- **Records from a collection**:
■ ■ ■ ■ ■ ■ ■

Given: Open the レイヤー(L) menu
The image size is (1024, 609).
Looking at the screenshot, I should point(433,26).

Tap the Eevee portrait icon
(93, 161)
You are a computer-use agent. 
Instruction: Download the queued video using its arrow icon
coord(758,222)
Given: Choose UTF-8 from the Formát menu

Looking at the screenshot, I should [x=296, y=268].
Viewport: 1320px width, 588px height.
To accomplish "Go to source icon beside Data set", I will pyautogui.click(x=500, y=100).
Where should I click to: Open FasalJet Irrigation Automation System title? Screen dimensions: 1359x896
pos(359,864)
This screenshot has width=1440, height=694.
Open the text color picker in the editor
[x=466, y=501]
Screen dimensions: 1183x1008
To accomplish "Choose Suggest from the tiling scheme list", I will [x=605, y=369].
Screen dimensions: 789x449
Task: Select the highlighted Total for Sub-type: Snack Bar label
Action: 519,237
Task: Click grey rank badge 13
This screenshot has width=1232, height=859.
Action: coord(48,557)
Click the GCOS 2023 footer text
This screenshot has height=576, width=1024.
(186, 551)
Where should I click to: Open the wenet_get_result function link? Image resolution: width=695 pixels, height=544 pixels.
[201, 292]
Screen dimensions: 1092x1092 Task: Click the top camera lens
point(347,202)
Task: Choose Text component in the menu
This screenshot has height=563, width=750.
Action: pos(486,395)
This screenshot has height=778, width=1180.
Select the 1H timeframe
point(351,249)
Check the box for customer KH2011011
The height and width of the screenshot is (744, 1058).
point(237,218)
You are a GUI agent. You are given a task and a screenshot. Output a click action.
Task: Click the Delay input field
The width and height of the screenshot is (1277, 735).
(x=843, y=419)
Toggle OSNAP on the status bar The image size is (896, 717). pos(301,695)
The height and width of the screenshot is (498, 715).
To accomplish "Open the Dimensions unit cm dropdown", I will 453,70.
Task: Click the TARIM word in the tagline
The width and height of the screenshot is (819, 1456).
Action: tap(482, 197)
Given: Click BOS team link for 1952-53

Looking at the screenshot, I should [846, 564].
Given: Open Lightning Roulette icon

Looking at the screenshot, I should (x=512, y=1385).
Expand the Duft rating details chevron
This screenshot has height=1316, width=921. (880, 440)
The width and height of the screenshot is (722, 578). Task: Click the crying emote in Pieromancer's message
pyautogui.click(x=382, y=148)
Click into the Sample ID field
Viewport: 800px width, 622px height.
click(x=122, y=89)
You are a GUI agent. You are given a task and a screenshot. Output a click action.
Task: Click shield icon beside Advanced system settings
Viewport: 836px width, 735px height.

■ ■ ■ ■ ■ ■ ■

- **WORK REQUIRED**:
Print, please, the lines above from the very first through the one that holds "Screen dimensions: 1183x1008", both included, word for word and with nothing else.

- **EXERCISE OUTPUT**:
Given: Open the レイヤー(L) menu
The image size is (1024, 609).
Looking at the screenshot, I should point(433,26).

Tap the Eevee portrait icon
(93, 161)
You are a computer-use agent. 
Instruction: Download the queued video using its arrow icon
coord(758,222)
Given: Choose UTF-8 from the Formát menu

Looking at the screenshot, I should [x=296, y=268].
Viewport: 1320px width, 588px height.
To accomplish "Go to source icon beside Data set", I will pyautogui.click(x=500, y=100).
Where should I click to: Open FasalJet Irrigation Automation System title? Screen dimensions: 1359x896
pos(359,864)
This screenshot has width=1440, height=694.
Open the text color picker in the editor
[x=466, y=501]
Screen dimensions: 1183x1008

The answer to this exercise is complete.